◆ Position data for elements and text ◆
* * * * * * *
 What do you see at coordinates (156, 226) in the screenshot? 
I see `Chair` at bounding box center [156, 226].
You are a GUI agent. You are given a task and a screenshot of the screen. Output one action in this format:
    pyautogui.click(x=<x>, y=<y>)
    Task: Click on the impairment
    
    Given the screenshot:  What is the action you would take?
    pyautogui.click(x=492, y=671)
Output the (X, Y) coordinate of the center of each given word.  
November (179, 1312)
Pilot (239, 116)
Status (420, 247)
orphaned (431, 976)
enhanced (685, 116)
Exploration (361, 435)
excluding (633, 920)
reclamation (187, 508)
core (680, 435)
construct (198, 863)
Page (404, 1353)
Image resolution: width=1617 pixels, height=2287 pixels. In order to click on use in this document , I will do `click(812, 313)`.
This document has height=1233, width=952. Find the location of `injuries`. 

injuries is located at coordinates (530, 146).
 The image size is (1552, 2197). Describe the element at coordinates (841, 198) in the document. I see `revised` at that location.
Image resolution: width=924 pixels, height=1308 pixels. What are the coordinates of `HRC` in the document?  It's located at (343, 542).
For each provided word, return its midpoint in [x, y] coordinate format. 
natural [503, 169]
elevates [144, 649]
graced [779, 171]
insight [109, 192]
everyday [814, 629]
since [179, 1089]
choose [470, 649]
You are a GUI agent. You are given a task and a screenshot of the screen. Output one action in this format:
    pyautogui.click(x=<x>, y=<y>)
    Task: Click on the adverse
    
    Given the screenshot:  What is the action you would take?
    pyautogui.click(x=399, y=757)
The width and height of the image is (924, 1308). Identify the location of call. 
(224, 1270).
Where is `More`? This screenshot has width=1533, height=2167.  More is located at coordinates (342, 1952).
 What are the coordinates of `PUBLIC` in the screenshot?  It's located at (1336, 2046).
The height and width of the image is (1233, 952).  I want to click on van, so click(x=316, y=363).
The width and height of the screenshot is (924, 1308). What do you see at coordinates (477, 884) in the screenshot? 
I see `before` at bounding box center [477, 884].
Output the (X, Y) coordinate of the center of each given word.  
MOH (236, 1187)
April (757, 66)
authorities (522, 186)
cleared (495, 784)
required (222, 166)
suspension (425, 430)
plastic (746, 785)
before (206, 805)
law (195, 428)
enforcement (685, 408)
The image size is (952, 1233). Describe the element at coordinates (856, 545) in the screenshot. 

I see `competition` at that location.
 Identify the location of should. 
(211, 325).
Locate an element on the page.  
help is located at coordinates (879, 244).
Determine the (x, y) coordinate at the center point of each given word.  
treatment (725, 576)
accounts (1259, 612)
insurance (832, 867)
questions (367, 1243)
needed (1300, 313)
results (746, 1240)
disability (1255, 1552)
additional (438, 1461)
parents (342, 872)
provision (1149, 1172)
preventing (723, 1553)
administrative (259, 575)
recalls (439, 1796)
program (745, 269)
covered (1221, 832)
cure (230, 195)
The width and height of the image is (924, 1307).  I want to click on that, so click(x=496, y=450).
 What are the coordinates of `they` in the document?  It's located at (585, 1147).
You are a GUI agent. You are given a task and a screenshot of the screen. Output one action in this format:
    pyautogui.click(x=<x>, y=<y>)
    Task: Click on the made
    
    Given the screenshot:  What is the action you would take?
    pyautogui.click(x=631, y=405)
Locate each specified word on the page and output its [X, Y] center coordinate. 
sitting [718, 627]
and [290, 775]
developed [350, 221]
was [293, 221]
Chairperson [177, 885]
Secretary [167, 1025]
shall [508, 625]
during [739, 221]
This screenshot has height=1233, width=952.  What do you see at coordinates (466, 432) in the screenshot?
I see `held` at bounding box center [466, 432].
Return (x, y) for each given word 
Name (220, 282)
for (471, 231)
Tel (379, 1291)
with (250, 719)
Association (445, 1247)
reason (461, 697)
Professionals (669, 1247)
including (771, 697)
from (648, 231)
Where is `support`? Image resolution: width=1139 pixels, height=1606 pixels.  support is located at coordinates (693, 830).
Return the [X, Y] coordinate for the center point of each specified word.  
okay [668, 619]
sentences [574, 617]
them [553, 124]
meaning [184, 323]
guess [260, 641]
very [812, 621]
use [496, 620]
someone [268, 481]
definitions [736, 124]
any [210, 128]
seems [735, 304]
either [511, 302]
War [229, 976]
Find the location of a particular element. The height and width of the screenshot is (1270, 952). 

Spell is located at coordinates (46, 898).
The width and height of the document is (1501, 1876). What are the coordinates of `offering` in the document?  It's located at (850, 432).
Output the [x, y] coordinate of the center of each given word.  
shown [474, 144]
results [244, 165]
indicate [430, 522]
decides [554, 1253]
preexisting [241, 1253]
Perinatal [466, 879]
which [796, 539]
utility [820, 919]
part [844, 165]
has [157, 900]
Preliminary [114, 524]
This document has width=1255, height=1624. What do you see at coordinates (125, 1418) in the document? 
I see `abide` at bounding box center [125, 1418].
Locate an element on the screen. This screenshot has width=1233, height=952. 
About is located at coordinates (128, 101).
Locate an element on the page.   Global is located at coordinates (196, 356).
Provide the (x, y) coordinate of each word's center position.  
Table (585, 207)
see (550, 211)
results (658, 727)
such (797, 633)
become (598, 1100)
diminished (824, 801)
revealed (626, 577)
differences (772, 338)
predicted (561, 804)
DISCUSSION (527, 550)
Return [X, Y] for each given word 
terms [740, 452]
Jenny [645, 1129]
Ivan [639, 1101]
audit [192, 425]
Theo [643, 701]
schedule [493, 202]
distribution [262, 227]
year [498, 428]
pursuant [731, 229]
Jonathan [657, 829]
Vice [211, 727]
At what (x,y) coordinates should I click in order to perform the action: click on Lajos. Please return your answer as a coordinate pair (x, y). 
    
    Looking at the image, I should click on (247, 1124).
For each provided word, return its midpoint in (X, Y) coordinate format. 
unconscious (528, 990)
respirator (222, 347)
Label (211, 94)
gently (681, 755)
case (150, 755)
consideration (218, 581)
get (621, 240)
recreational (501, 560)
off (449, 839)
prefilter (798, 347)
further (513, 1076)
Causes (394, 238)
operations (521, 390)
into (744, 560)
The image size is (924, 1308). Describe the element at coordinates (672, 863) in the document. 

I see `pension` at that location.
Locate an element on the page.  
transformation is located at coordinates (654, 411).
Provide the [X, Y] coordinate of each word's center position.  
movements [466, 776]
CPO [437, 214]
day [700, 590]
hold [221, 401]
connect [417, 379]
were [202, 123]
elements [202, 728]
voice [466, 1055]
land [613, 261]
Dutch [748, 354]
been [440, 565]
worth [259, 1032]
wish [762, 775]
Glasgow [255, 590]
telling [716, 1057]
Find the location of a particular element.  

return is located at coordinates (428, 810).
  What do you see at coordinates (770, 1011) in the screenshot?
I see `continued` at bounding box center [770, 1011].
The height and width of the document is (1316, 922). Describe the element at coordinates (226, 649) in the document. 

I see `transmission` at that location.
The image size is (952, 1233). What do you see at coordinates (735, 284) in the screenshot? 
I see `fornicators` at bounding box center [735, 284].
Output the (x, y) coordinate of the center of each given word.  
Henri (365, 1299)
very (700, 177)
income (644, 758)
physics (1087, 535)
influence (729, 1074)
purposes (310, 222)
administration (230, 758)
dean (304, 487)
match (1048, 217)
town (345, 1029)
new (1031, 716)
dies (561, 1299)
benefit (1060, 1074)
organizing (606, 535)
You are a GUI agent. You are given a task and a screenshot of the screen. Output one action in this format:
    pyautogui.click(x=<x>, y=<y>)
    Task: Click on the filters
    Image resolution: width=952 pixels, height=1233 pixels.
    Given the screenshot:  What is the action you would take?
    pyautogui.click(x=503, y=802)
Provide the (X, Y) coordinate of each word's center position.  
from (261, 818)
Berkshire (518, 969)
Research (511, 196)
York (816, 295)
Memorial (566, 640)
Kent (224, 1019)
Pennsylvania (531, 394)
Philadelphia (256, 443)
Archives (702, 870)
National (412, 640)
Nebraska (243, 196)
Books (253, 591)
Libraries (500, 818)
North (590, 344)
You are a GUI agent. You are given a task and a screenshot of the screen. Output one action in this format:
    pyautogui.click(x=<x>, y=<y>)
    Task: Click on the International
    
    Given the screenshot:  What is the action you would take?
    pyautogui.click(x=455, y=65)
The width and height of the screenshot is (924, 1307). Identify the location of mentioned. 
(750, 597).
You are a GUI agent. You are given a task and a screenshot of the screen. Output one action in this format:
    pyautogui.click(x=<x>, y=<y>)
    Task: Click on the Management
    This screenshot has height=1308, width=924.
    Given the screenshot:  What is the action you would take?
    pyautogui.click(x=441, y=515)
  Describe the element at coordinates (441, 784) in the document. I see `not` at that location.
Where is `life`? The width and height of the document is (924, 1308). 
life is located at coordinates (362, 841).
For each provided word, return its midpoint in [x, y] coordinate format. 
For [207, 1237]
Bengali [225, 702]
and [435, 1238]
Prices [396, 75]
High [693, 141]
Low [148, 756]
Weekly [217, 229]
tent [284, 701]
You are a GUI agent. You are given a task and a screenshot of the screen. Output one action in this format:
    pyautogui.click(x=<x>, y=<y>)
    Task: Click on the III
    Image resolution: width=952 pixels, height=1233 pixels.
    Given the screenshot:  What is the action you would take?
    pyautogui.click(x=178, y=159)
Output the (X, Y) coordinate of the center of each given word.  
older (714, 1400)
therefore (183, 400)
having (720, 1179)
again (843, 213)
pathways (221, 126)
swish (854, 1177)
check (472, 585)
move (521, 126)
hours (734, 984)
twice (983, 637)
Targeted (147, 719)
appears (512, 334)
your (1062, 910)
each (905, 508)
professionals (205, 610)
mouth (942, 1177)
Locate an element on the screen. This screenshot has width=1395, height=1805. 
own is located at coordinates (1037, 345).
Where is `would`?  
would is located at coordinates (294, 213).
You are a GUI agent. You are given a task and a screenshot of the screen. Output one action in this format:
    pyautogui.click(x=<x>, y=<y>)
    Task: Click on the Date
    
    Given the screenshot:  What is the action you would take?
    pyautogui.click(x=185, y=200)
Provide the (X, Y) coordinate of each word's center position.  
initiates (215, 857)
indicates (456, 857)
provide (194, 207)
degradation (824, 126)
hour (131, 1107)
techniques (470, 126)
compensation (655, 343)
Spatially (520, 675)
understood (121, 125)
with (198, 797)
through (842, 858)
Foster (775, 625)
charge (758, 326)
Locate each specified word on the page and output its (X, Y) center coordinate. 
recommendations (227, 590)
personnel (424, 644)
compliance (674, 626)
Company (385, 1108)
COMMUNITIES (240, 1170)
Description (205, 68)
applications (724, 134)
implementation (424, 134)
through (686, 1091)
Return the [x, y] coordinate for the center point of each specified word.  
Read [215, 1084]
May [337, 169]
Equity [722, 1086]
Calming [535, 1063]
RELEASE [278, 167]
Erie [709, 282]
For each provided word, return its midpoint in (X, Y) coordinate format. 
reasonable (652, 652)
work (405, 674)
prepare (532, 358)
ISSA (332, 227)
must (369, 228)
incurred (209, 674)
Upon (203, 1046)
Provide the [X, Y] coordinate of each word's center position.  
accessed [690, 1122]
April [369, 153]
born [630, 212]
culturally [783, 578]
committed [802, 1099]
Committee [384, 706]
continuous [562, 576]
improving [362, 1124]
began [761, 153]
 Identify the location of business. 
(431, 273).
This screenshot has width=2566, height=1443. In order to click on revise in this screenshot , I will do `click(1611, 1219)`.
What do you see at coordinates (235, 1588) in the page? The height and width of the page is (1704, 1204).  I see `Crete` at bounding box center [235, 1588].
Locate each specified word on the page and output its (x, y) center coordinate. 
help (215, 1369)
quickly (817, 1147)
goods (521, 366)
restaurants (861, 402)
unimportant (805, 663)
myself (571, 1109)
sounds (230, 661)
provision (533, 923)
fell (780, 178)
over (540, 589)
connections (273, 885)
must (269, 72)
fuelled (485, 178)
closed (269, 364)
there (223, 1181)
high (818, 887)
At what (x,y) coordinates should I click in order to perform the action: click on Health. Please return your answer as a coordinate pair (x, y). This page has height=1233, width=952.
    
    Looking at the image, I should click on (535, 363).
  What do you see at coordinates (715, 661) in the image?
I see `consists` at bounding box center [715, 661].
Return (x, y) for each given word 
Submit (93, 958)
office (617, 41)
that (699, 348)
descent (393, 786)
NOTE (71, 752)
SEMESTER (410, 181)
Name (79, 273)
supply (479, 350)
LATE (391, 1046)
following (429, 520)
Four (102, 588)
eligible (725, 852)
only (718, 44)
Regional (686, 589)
* * * * * * *
◆ What is asked ◆
Rewrite the lines from the very first one through the line containing "(224, 1270).", both included, as a JSON list of strings with one string per line and blank lines omitted.

◆ Exercise result ◆
[
  " What do you see at coordinates (156, 226) in the screenshot? ",
  "I see `Chair` at bounding box center [156, 226].",
  "You are a GUI agent. You are given a task and a screenshot of the screen. Output one action in this format:",
  "    pyautogui.click(x=<x>, y=<y>)",
  "    Task: Click on the impairment",
  "    Given the screenshot:  What is the action you would take?",
  "    pyautogui.click(x=492, y=671)",
  "Output the (X, Y) coordinate of the center of each given word.  ",
  "November (179, 1312)",
  "Pilot (239, 116)",
  "Status (420, 247)",
  "orphaned (431, 976)",
  "enhanced (685, 116)",
  "Exploration (361, 435)",
  "excluding (633, 920)",
  "reclamation (187, 508)",
  "core (680, 435)",
  "construct (198, 863)",
  "Page (404, 1353)",
  "Image resolution: width=1617 pixels, height=2287 pixels. In order to click on use in this document , I will do `click(812, 313)`.",
  "This document has height=1233, width=952. Find the location of `injuries`. ",
  "injuries is located at coordinates (530, 146).",
  " The image size is (1552, 2197). Describe the element at coordinates (841, 198) in the document. I see `revised` at that location.",
  "Image resolution: width=924 pixels, height=1308 pixels. What are the coordinates of `HRC` in the document?  It's located at (343, 542).",
  "For each provided word, return its midpoint in [x, y] coordinate format. ",
  "natural [503, 169]",
  "elevates [144, 649]",
  "graced [779, 171]",
  "insight [109, 192]",
  "everyday [814, 629]",
  "since [179, 1089]",
  "choose [470, 649]",
  "You are a GUI agent. You are given a task and a screenshot of the screen. Output one action in this format:",
  "    pyautogui.click(x=<x>, y=<y>)",
  "    Task: Click on the adverse",
  "    Given the screenshot:  What is the action you would take?",
  "    pyautogui.click(x=399, y=757)",
  "The width and height of the image is (924, 1308). Identify the location of call. ",
  "(224, 1270)."
]